Data supplied:

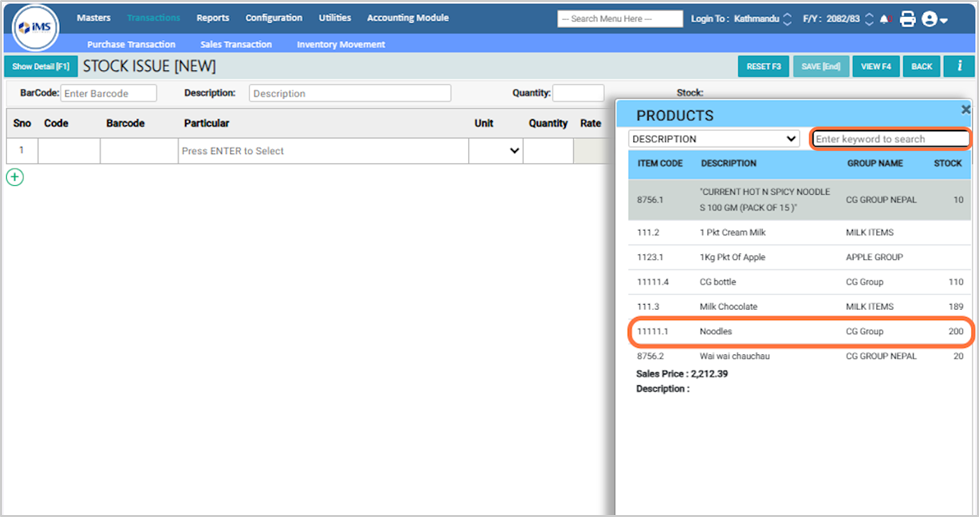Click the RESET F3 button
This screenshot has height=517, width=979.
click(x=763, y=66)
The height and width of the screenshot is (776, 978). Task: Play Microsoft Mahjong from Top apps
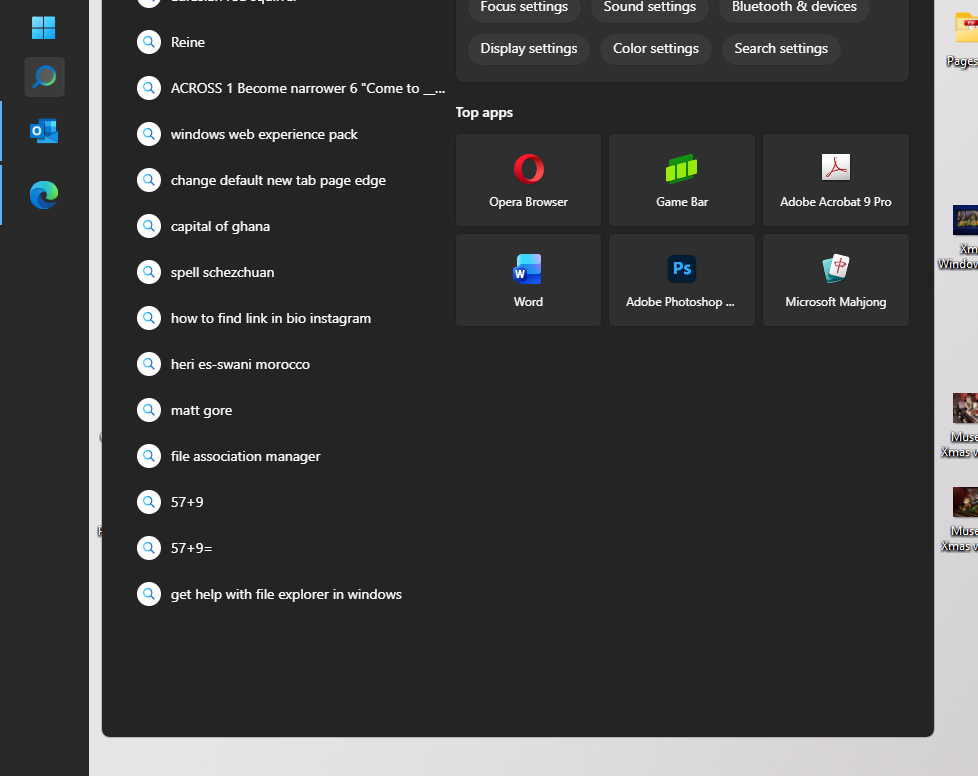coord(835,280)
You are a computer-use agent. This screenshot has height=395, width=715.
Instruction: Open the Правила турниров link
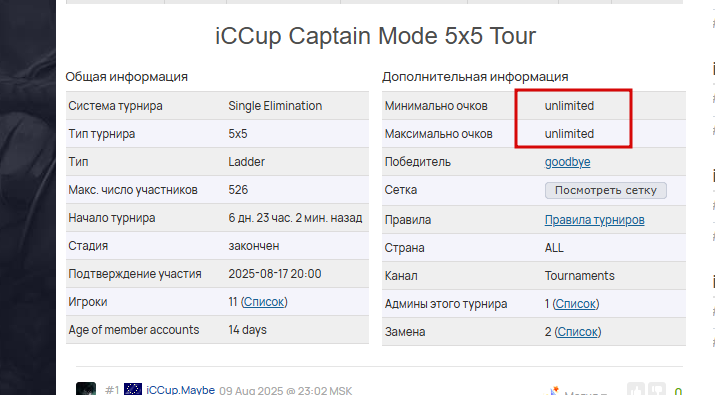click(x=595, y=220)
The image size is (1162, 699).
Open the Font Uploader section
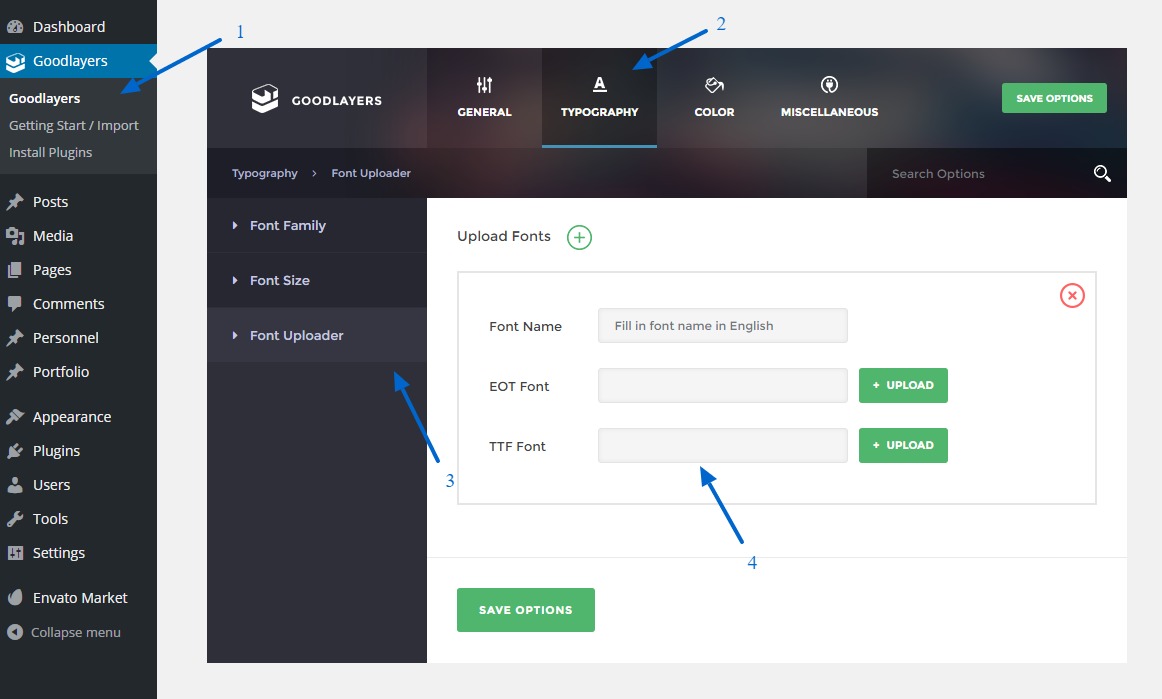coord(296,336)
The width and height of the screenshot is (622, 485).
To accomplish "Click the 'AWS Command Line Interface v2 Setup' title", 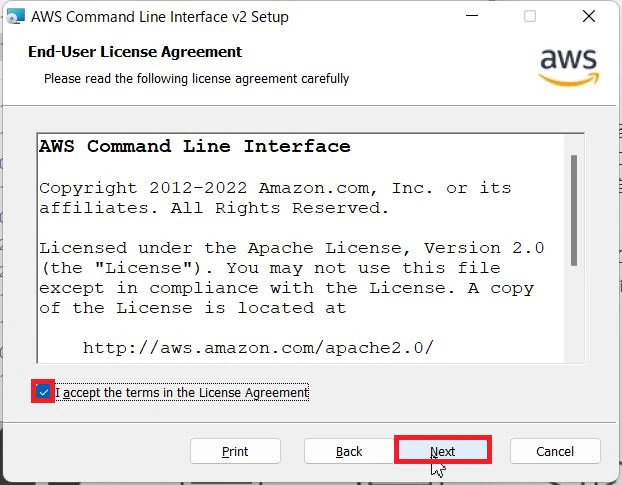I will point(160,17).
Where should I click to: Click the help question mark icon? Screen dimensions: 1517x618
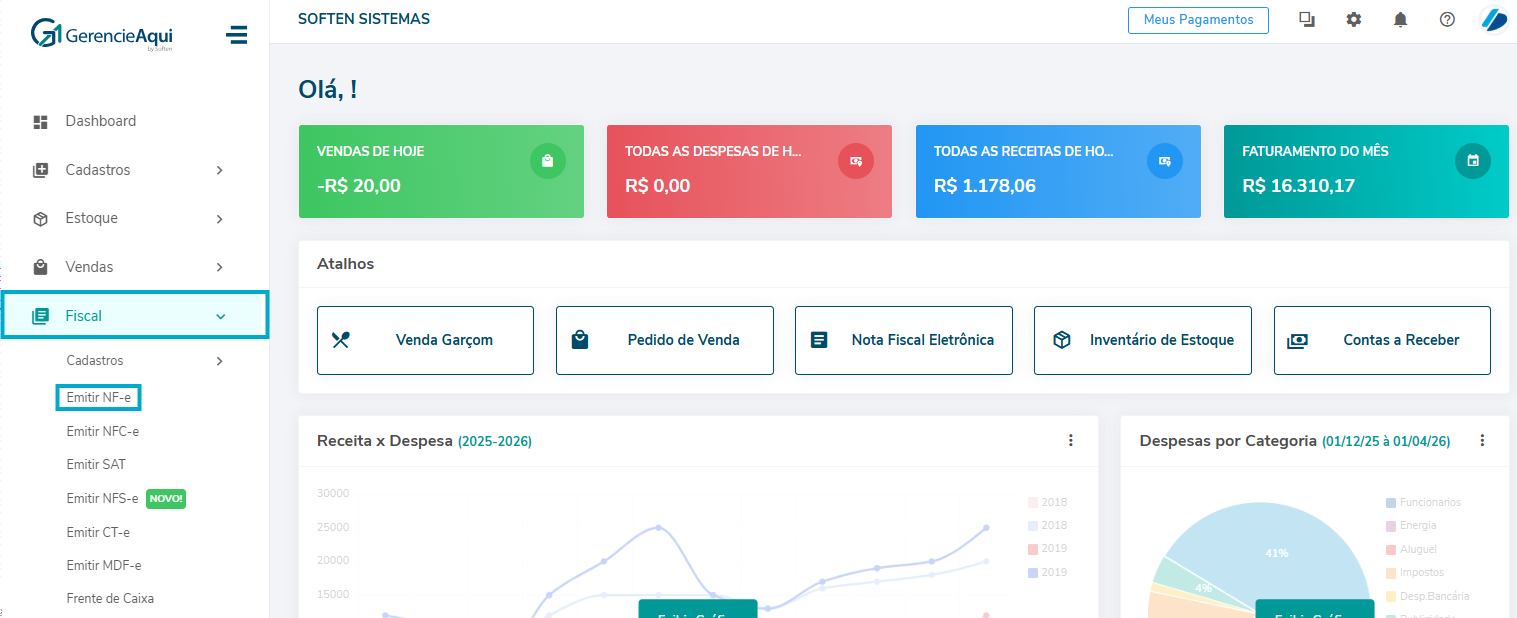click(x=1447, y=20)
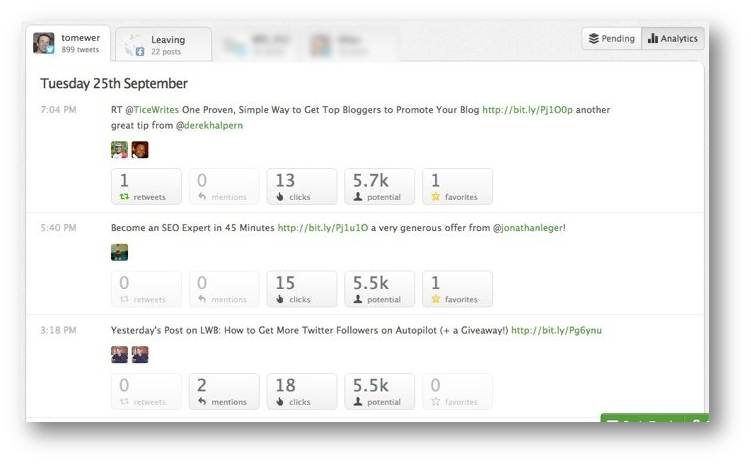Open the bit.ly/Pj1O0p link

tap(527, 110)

Instructions for the task: Using the material above, restate word for word the lines from the line that has "Where should I" to the last line, inclusive, with pictures omitted.

Solved exercise:
Where should I click to: Click the help question mark icon? Screen dimensions: 1517x618
click(x=1447, y=20)
Open the bit.ly/Pj1O0p link

tap(527, 110)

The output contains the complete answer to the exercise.